PROBLEM TO WORK ON
The result should be the lines from the one holding "Task: Open Project panel settings gear" to the end of the records below, repeated exactly. No pictures.

___ PROVIDED DATA

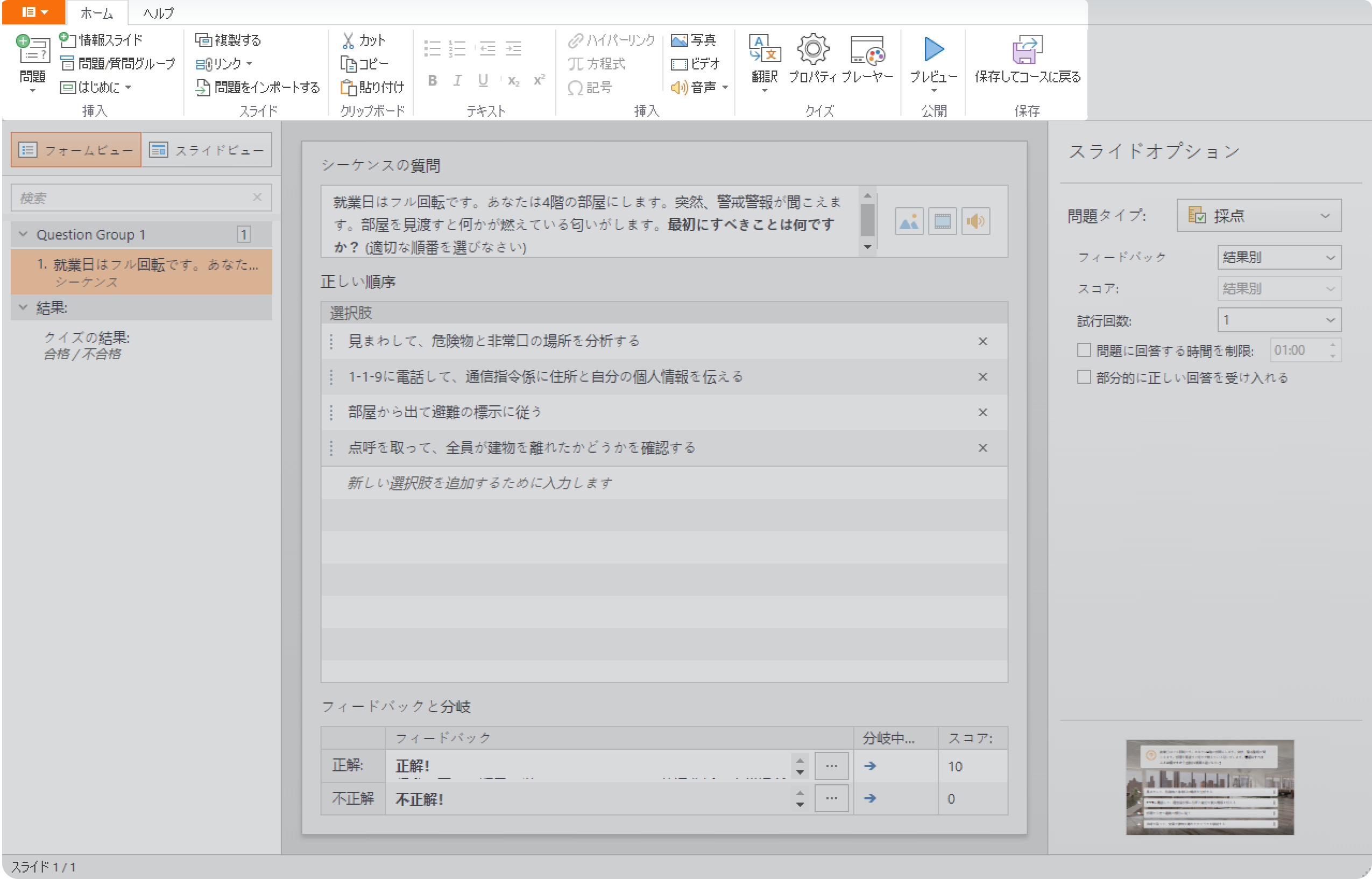This screenshot has height=879, width=1372.
Task: Click the import questions (問題をインポートする) button
Action: pyautogui.click(x=258, y=87)
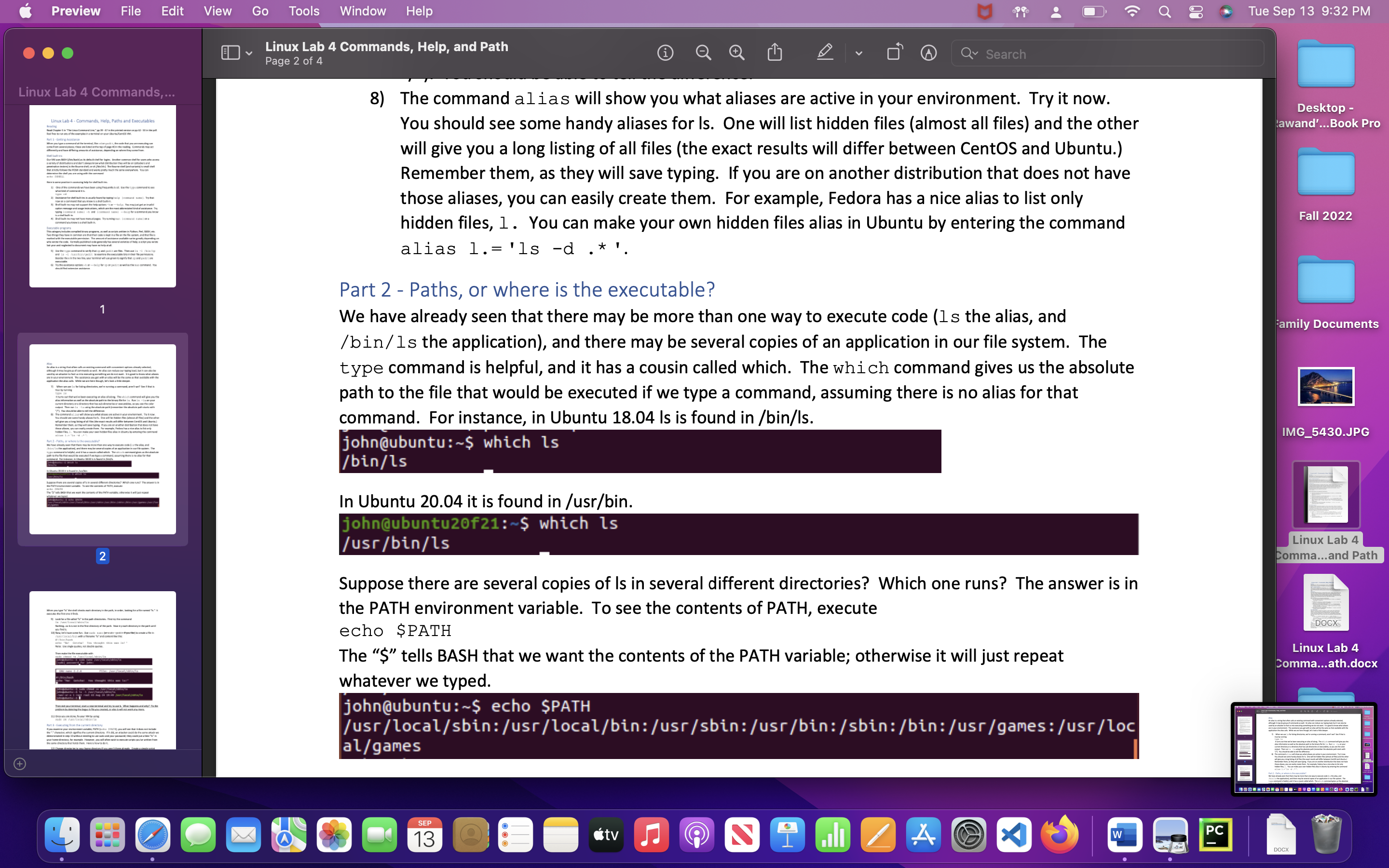Rotate the page with rotate icon
This screenshot has height=868, width=1389.
(x=894, y=52)
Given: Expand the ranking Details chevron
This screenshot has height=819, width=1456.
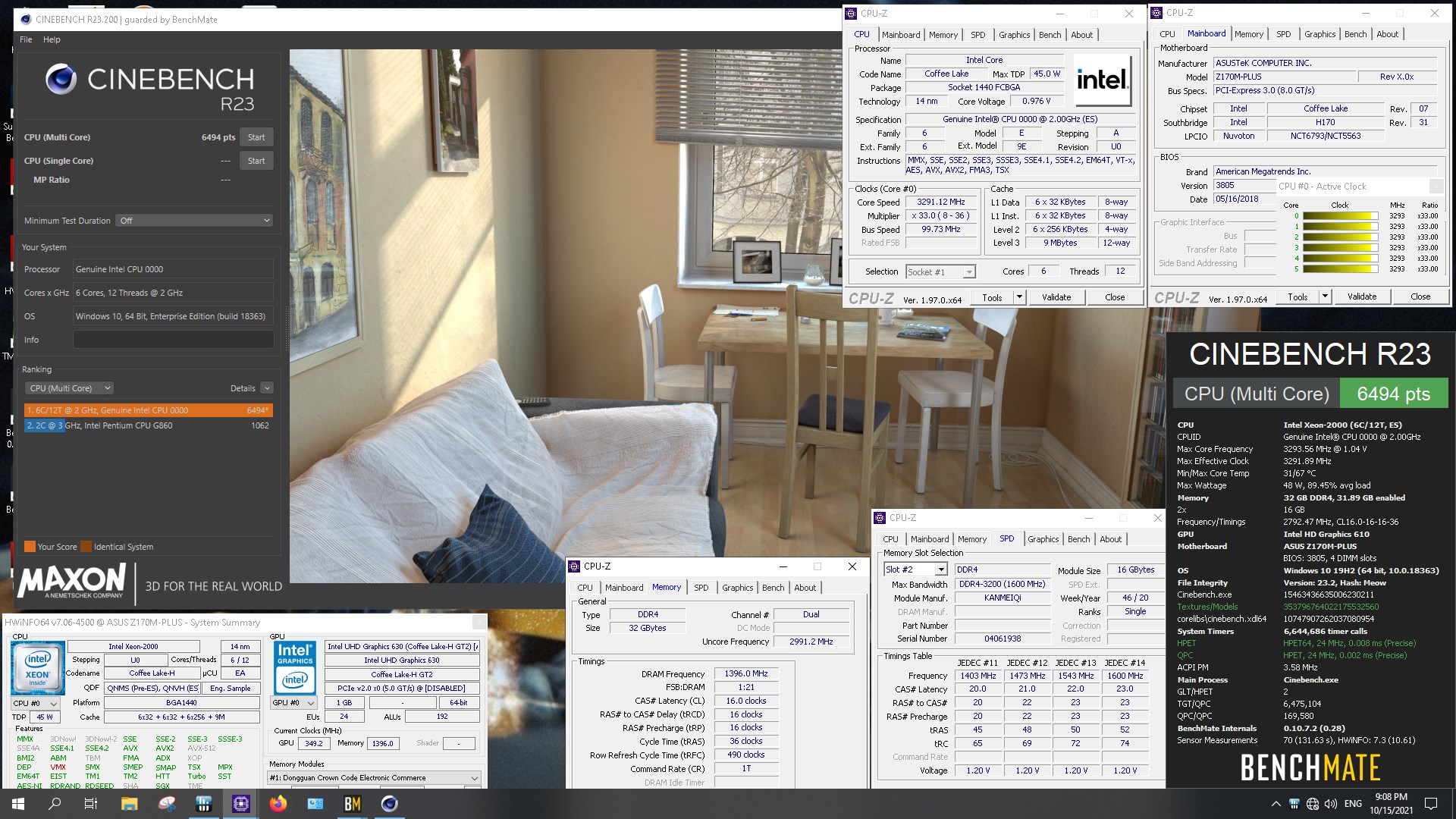Looking at the screenshot, I should (x=267, y=388).
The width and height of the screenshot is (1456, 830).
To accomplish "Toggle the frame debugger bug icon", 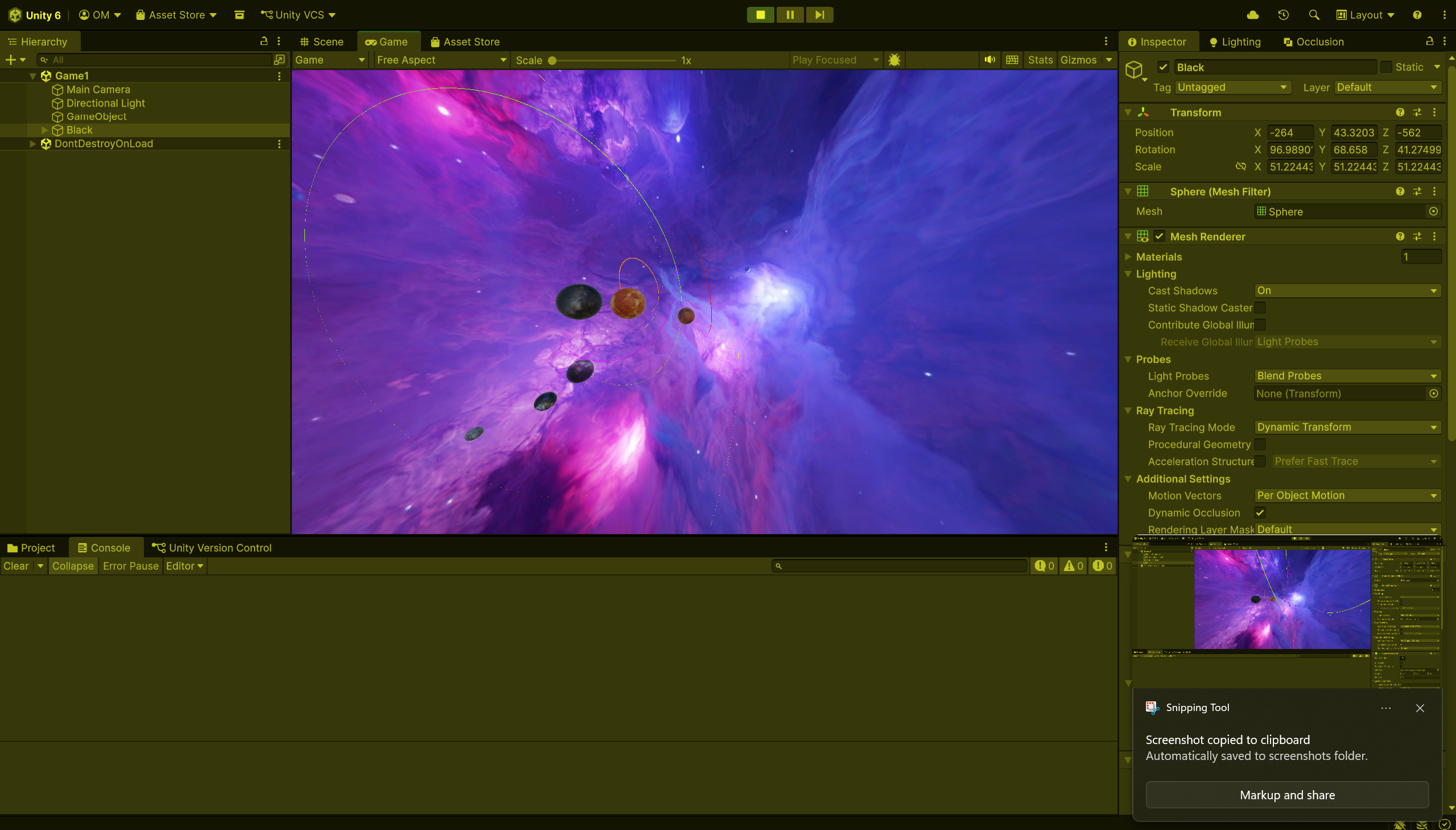I will (894, 60).
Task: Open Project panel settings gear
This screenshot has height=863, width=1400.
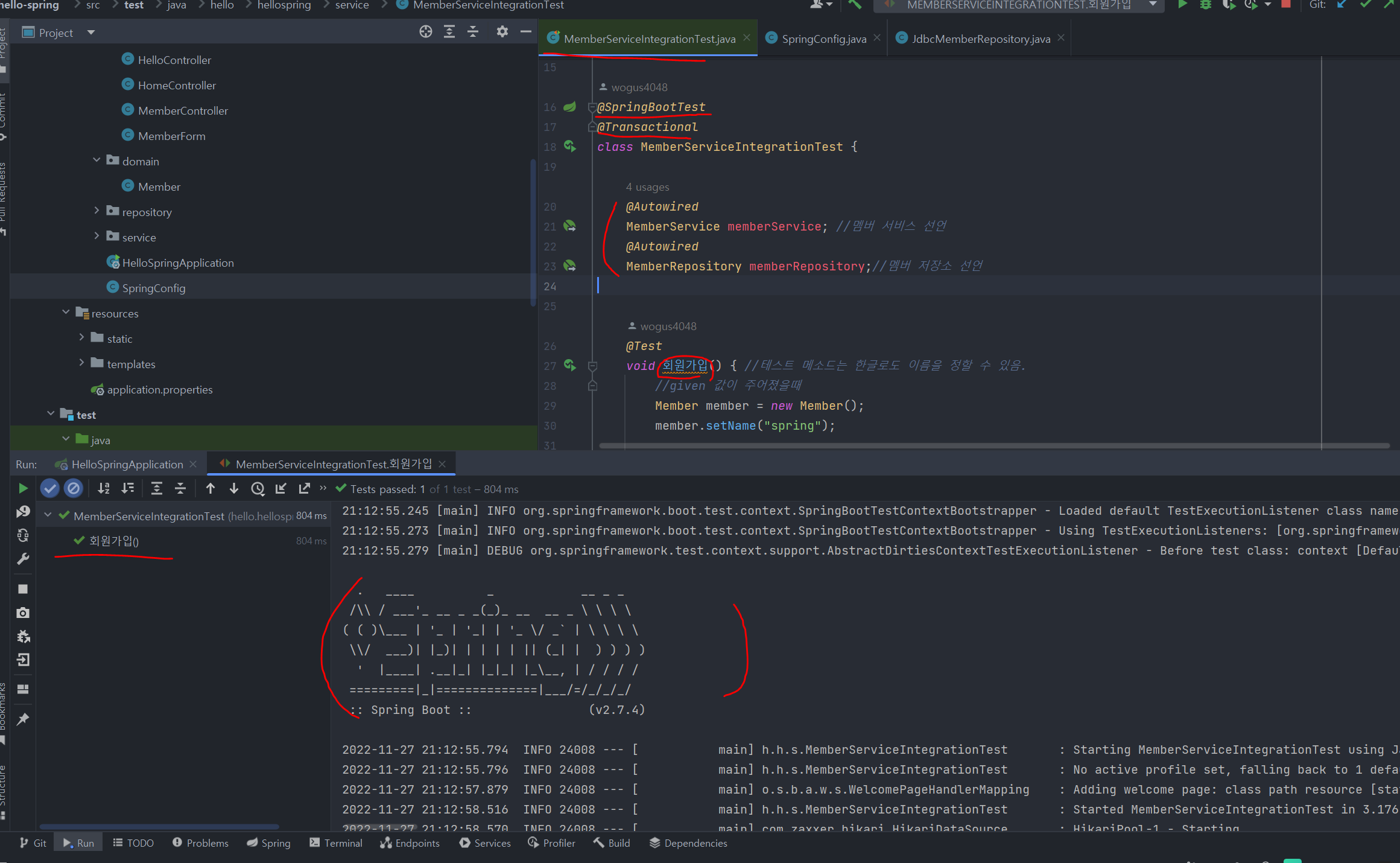Action: coord(502,32)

______

ANSWER SECTION
Task: Open Project panel settings gear
This screenshot has height=863, width=1400.
Action: coord(502,32)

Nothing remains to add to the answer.